Buddy, our cat, died the other day. Although he had been really, really ill for a few days and was staying at the vet’s to be rehydrated and treated, it was still unexpected. Death always is for me. It catches me off guard every damn time and never fails to piss me off.
He was his sweet old self one night, begging for treats, waiting for us to get in bed, hissing and growling if T dared to put his arm outside the covers, etc. The next morning he was seriously ill, lying under our bed with the look of death about him. Even with our vet’s best efforts, he never rebounded. Based on his symptoms, it could have been any number of causes.
The night after he died I had a dream about change. First I dreamed I saw his dead body. Then suddenly Buddy the Cat was alive again and with my Mom, his original owner. We took him in 2008 when she went into assisted living where they did not allow pets. I remember we had to pull him out from under her bed and he clawed T’s arm open. Buddy was always a bit anxious and neurotic, as I am. We shared the same mother.
Then, in my dream of change, I was suddenly in my old workplace. There was no one there I knew. All had changed. All was different.

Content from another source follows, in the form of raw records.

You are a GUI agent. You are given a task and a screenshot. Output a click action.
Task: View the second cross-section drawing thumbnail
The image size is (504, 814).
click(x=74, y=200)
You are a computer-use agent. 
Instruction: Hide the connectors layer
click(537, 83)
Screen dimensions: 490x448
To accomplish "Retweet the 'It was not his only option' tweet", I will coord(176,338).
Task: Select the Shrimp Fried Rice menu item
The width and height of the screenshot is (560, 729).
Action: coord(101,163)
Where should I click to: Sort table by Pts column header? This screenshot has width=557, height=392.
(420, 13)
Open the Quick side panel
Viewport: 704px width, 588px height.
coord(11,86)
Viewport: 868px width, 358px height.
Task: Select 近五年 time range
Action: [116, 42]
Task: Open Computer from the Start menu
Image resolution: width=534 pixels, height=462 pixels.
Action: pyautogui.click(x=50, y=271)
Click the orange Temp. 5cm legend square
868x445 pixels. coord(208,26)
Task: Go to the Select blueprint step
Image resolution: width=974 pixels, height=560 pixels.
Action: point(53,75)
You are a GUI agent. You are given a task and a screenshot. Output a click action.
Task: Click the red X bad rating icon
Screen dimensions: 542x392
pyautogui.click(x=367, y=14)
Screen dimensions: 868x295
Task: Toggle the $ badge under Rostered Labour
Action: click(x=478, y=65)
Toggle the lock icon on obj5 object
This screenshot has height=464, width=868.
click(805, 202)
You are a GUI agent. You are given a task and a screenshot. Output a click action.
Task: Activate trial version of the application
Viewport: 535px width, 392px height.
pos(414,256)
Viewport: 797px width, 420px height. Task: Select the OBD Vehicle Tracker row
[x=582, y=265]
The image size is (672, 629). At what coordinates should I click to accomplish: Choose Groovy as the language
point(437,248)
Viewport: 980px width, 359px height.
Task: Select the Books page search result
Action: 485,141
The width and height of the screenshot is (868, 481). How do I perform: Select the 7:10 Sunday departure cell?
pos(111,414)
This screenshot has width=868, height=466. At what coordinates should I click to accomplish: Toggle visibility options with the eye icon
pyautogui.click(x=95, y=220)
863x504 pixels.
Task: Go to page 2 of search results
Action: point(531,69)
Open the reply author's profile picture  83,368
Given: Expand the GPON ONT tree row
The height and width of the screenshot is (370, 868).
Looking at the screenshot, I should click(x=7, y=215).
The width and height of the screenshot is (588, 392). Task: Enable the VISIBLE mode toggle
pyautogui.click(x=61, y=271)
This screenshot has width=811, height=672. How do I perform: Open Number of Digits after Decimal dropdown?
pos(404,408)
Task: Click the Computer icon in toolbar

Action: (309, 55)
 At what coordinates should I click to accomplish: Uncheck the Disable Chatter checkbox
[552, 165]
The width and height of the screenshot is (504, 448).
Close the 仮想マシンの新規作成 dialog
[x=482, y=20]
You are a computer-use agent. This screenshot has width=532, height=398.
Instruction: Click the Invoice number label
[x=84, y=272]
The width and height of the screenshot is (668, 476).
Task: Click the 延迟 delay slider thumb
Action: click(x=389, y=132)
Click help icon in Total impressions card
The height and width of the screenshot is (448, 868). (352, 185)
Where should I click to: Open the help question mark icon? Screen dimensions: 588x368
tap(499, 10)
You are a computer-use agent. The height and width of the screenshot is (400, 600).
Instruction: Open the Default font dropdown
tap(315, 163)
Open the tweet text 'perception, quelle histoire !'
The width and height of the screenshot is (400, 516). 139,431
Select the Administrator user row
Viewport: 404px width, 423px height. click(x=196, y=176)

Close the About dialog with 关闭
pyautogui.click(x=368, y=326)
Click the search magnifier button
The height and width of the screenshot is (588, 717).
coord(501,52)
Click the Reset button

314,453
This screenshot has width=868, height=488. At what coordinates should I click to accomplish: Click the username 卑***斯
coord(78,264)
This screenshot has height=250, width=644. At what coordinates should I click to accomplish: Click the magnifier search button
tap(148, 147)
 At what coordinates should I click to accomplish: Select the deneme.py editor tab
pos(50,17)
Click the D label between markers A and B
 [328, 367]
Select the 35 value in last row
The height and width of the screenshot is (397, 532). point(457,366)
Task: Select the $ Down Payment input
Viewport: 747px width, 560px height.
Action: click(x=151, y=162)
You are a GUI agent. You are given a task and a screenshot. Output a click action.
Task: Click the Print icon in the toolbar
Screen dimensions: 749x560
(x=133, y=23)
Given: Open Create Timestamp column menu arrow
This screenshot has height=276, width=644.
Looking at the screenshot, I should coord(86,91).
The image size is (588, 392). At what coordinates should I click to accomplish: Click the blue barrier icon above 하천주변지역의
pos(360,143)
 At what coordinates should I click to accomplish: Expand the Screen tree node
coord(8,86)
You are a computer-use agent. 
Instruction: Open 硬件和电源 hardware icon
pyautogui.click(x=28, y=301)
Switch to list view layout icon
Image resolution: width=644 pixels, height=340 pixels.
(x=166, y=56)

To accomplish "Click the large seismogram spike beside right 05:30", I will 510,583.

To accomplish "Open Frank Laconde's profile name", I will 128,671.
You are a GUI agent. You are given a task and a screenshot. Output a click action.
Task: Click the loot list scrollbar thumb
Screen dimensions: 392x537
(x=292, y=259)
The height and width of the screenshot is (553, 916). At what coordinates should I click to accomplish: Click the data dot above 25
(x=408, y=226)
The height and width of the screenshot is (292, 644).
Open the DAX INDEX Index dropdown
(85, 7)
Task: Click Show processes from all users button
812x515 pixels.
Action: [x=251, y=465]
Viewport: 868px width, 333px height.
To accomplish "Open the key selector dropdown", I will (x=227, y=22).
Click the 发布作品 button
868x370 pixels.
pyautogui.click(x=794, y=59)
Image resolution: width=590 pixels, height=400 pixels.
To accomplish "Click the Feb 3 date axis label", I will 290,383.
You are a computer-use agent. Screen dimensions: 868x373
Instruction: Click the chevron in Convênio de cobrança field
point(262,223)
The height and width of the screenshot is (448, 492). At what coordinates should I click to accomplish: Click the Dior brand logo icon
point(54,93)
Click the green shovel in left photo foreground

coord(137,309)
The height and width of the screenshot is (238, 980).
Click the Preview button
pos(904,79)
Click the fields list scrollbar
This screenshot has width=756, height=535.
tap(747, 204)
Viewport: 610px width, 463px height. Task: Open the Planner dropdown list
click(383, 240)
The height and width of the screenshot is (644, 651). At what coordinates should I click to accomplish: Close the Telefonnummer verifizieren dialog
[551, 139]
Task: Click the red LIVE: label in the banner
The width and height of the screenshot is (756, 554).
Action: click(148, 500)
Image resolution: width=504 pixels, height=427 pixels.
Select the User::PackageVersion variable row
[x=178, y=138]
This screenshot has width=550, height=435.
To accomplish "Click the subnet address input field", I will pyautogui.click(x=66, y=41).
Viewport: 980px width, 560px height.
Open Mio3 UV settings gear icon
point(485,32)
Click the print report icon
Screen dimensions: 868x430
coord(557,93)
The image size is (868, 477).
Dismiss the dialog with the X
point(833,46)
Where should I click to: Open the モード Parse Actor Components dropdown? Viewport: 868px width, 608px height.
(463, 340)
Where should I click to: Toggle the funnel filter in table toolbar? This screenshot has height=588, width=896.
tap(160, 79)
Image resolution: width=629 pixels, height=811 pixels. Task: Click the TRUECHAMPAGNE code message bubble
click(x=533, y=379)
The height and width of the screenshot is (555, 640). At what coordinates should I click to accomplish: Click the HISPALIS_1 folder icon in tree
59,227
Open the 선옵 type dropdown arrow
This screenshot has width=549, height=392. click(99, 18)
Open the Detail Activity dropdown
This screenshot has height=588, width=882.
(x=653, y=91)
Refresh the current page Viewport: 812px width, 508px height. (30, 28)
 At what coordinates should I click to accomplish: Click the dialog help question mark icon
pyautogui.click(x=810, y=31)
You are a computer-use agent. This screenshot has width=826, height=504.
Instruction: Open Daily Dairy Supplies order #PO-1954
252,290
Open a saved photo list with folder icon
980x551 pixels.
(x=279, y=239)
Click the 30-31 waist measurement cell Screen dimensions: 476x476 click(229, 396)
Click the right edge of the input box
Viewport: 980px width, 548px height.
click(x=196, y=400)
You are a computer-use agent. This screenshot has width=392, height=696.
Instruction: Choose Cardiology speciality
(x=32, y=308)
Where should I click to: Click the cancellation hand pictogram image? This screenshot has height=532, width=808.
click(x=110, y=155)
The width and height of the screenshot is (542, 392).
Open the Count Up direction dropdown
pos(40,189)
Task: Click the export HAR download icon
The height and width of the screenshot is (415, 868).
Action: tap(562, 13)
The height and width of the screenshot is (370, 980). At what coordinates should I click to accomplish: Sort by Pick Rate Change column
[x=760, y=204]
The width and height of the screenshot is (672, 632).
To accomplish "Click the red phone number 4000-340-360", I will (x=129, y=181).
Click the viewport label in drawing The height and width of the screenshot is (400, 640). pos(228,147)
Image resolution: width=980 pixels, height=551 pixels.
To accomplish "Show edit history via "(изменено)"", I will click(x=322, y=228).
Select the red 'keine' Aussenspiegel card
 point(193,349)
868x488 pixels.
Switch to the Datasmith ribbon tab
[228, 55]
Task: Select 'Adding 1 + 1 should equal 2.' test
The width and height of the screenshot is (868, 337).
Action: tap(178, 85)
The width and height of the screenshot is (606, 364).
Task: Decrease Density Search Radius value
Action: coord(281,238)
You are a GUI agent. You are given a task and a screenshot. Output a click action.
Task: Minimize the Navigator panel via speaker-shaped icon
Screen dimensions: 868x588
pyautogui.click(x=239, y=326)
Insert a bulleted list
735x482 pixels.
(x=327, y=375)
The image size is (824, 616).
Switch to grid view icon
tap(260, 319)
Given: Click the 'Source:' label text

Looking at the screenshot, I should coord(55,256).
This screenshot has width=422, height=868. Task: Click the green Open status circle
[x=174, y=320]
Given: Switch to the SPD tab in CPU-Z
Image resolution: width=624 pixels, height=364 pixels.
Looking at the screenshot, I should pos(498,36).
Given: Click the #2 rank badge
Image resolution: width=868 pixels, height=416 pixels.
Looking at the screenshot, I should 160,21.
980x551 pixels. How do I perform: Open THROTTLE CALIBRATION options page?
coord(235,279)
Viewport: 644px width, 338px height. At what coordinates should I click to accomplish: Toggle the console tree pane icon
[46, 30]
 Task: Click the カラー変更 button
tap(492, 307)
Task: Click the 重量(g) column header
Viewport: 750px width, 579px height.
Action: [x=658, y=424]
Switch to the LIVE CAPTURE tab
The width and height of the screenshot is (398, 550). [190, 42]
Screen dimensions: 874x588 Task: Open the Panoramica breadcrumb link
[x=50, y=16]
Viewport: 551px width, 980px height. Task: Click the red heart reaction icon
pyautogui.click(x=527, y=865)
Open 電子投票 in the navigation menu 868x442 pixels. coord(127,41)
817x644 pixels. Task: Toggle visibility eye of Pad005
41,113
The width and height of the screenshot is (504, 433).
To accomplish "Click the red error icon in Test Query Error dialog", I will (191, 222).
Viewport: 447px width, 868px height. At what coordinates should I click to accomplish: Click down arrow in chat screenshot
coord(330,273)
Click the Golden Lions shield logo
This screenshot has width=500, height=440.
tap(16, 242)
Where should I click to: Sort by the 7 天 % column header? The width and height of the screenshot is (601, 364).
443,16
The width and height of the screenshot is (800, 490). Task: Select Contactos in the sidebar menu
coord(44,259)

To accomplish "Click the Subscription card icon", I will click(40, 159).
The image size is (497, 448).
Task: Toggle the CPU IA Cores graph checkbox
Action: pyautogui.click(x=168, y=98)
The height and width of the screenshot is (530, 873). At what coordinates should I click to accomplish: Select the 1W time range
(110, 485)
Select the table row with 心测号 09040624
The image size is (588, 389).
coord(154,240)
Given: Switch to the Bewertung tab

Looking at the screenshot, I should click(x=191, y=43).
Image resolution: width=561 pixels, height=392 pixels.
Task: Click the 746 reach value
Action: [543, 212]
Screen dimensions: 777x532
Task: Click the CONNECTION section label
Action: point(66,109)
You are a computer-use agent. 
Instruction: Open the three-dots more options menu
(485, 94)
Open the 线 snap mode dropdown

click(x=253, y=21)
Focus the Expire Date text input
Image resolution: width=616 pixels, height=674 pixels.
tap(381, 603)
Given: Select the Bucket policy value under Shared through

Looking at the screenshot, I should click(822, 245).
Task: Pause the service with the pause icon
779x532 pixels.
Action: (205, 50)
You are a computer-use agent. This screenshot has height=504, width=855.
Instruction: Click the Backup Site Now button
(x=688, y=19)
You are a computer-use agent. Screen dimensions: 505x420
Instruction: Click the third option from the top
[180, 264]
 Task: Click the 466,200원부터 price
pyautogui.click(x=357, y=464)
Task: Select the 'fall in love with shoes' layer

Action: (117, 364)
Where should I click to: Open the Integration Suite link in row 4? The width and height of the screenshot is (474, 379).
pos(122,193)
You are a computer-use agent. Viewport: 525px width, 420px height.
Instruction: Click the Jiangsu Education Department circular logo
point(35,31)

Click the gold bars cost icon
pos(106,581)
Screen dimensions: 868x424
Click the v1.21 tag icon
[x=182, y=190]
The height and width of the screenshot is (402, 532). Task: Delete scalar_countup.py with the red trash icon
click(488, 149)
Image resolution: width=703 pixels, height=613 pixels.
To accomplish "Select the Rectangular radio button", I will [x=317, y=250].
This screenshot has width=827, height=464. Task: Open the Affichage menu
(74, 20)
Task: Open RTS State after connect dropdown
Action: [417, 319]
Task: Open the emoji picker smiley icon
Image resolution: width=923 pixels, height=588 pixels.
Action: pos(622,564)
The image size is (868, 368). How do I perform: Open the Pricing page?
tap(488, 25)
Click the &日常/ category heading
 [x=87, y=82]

I was alone and it was disconcerting. And like dreams always are, I remembered that dreams are about the dreamer. This was a message to me from my self. I had to think about it hard.
Change has always been a trigger for me. Even if I try to ignore my fear of change, my discomfort with loss, they are always there. They do not go away from refusing to feel. I know, I've tried.
Unresolved emotional themes have a life of their own. They come back to haunt us, to try and get our attention in the form of nameless anxiety, depression, and also in archetypal dream figures.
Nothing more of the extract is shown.